Record list -
+ + + + +
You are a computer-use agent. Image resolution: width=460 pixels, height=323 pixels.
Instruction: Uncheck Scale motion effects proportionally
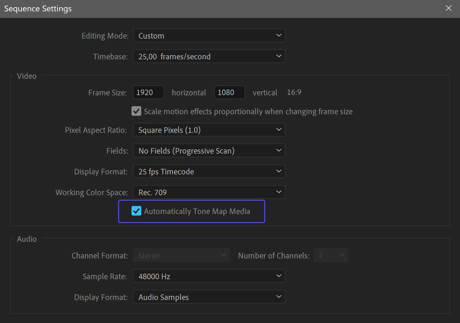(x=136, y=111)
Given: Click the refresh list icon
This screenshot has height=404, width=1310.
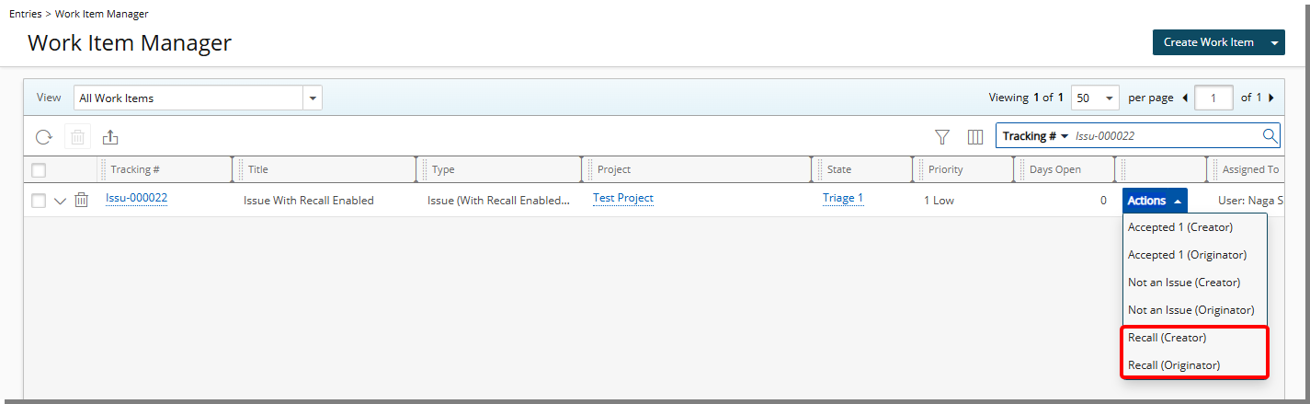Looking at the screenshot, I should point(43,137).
+ + + + +
Set exercise - Return the lines above word for word, omitting the pictures.

Task solution -
You are a computer-use agent. Image resolution: width=460 pixels, height=323 pixels.
Instruction: Uncheck Scale motion effects proportionally
(x=136, y=111)
Given: Click the refresh list icon
This screenshot has height=404, width=1310.
Looking at the screenshot, I should point(43,137).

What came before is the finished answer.